TASK PROMPT - Pull out every line in the listing below that contains the string "preview", and copy each one in full.

LISTED RECORDS -
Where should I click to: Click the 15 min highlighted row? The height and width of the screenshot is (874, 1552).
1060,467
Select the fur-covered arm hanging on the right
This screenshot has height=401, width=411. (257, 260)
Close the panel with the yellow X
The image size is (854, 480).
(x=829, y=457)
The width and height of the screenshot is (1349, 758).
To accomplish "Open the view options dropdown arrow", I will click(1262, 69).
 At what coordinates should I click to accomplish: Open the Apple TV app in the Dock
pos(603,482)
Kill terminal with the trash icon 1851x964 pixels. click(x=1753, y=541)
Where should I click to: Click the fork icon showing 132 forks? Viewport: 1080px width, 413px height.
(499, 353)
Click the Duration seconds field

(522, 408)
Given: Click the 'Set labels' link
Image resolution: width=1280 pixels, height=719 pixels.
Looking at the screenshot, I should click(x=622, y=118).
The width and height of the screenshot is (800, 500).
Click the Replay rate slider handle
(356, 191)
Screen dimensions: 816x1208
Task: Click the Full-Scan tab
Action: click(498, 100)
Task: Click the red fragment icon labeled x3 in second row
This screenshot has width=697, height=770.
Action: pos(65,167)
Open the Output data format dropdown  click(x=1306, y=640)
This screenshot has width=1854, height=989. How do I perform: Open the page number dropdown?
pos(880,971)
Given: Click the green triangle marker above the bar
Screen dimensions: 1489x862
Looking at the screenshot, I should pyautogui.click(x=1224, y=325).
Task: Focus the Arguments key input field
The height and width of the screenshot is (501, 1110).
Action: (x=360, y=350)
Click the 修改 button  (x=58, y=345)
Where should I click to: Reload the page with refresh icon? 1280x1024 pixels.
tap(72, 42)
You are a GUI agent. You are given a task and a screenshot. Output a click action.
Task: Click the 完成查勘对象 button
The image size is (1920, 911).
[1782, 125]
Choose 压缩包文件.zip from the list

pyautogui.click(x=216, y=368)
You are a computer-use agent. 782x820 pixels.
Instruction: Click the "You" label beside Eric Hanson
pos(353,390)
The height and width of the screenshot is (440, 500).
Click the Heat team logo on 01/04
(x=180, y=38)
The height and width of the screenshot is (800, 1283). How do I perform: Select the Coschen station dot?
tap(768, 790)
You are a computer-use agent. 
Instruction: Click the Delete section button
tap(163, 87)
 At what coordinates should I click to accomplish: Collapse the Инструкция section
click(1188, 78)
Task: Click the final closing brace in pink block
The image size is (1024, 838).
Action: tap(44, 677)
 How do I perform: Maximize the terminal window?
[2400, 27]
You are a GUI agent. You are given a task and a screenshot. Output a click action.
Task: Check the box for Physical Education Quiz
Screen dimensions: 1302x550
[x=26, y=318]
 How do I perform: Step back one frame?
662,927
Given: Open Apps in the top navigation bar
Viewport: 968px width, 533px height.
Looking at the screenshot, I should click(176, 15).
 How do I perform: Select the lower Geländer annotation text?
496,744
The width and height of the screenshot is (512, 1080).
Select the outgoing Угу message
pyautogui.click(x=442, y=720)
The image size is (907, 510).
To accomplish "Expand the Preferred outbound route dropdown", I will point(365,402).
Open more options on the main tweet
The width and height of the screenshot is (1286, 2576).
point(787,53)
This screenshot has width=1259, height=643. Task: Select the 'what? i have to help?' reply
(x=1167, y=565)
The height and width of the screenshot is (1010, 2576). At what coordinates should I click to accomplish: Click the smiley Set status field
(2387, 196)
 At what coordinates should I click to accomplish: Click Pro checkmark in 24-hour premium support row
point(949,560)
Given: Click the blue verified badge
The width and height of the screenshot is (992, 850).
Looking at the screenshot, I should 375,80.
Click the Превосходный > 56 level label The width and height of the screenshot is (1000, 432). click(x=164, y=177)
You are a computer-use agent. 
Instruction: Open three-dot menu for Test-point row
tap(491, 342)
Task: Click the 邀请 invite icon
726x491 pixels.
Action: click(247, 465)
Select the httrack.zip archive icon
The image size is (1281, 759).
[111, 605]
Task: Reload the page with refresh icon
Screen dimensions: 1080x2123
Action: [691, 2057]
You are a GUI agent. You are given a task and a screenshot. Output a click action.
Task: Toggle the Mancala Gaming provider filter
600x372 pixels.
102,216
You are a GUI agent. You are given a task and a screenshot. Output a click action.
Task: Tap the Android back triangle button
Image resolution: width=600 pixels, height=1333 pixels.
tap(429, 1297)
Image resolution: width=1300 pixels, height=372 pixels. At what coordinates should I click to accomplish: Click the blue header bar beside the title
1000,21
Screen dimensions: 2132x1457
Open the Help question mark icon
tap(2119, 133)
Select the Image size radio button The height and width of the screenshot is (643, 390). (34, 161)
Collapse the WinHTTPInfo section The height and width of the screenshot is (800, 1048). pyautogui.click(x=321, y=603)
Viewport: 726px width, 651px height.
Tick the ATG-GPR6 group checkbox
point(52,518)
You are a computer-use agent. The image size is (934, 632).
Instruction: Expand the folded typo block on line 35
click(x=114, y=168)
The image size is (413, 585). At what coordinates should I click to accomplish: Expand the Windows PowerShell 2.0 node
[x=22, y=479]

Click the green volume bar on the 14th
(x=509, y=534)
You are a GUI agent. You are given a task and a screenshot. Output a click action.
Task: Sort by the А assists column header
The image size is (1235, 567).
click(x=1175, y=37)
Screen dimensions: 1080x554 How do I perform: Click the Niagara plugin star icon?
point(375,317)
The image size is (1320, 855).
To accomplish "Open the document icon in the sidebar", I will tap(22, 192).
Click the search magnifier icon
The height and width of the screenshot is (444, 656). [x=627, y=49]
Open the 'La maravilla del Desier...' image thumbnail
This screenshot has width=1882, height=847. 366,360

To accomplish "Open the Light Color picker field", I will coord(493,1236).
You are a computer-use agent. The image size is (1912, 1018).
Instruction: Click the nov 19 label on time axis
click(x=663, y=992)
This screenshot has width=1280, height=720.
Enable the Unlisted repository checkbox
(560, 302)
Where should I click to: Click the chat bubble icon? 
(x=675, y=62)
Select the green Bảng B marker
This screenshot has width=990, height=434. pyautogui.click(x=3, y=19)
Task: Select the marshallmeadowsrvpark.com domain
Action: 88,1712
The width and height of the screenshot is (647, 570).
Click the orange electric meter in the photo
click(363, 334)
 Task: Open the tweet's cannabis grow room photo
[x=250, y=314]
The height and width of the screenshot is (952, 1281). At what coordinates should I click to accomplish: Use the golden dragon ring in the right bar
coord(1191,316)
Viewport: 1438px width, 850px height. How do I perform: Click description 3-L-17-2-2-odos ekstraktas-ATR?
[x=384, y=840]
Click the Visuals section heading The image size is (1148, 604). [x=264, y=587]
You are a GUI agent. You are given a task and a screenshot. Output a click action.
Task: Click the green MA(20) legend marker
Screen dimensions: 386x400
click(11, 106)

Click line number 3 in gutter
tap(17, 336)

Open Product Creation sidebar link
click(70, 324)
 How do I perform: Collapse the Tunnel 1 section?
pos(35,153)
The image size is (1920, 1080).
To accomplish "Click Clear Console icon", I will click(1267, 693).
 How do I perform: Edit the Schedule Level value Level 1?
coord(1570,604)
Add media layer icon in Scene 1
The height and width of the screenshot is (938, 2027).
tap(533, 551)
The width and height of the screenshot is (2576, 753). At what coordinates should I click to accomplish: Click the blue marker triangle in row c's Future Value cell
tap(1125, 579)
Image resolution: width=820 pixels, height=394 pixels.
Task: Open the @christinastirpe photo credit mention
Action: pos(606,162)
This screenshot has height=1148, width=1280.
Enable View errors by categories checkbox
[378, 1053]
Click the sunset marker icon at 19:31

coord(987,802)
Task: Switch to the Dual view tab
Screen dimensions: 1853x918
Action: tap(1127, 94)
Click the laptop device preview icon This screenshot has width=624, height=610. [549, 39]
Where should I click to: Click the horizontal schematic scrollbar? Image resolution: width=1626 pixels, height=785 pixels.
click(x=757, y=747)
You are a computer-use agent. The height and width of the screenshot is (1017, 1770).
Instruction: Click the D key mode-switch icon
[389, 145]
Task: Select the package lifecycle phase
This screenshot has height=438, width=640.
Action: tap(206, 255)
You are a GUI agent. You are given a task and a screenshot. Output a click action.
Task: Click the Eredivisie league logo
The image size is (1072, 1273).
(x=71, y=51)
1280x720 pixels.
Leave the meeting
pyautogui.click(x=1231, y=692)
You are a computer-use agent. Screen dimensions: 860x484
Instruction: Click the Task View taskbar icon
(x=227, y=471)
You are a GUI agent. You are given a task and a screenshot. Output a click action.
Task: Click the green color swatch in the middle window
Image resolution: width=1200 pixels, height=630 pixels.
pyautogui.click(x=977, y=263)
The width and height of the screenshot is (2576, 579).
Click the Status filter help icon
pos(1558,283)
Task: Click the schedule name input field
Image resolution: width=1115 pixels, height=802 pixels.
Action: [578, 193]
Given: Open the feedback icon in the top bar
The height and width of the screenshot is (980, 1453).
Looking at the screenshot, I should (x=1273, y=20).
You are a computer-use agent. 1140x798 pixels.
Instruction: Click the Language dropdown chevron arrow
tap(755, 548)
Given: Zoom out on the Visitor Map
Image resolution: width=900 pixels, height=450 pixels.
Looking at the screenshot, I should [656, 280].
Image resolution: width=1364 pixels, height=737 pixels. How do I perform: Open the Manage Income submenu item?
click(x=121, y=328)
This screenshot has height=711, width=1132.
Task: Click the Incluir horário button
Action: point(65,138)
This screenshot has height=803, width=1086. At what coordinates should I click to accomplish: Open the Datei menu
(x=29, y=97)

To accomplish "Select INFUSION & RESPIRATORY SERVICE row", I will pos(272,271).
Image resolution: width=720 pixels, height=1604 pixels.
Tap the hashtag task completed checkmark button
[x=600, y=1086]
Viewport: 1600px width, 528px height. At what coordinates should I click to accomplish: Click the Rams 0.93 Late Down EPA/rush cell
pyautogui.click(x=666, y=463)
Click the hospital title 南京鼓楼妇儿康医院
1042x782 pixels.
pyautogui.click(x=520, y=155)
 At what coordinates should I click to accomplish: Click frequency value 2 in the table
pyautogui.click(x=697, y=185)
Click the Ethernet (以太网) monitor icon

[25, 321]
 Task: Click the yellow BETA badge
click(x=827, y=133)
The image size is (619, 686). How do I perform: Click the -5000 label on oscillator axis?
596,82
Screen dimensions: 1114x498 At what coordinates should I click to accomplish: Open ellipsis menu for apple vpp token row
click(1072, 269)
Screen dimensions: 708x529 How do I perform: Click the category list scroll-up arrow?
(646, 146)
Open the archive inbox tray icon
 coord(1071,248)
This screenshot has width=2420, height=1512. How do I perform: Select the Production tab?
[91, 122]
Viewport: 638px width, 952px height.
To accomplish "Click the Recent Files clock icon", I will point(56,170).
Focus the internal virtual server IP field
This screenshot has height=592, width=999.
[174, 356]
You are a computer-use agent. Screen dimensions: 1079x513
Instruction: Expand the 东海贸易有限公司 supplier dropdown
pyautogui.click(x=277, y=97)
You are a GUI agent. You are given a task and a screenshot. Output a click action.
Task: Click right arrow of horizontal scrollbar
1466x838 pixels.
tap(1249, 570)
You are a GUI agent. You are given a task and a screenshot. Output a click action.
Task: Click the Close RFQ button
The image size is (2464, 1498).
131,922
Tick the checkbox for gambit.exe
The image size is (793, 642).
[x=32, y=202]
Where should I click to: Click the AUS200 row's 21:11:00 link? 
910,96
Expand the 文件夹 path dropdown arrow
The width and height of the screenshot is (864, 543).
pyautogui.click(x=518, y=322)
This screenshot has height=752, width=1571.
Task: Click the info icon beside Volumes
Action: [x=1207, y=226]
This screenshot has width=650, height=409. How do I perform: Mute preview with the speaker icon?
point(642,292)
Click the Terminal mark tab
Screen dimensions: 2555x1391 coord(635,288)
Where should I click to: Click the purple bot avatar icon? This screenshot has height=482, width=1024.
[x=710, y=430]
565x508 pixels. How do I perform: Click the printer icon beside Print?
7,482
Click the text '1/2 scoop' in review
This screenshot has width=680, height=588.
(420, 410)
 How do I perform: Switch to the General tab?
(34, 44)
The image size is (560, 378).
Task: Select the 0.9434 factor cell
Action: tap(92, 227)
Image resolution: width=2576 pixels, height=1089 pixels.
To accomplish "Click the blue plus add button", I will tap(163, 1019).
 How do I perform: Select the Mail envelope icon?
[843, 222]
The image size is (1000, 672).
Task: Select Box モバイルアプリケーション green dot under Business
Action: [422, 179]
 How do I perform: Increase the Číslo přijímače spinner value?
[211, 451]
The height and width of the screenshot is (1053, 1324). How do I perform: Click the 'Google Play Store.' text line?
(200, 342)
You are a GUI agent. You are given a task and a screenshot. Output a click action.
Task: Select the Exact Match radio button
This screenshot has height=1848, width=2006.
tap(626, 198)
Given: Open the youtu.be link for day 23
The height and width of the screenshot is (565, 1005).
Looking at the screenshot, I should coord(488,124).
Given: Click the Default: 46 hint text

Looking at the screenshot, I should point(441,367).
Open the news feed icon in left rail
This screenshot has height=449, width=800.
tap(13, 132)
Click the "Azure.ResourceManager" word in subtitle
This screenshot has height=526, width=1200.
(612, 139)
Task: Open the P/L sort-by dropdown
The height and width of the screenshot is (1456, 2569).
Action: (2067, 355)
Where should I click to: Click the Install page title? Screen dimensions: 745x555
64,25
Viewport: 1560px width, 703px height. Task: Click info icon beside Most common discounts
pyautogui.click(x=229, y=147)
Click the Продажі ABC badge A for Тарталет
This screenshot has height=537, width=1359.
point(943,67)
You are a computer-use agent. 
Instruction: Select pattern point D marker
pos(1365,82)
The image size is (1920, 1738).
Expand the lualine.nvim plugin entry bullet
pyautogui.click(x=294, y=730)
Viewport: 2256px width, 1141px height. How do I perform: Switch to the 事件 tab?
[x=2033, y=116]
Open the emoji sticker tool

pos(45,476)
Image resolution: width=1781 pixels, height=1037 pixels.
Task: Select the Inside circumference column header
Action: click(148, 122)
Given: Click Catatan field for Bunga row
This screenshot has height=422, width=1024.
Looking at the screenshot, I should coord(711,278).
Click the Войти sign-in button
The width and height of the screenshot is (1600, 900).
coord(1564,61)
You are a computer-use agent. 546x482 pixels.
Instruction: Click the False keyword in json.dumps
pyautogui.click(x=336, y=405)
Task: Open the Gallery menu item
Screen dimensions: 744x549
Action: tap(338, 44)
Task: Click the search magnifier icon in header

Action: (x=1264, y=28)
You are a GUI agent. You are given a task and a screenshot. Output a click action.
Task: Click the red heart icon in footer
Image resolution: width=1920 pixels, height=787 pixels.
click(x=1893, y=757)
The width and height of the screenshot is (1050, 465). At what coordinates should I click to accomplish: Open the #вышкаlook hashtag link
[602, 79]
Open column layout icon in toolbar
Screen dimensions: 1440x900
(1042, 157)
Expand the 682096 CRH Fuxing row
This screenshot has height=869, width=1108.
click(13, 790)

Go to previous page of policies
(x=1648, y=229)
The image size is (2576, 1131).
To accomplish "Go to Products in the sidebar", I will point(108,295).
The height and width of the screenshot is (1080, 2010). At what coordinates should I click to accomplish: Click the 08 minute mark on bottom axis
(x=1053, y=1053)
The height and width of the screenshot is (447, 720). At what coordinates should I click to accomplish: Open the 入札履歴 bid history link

WRITTEN RESPONSE -
Click the laptop device preview icon This screenshot has width=624, height=610. [549, 39]
This screenshot has width=650, height=409. How do I perform: Mute preview with the speaker icon?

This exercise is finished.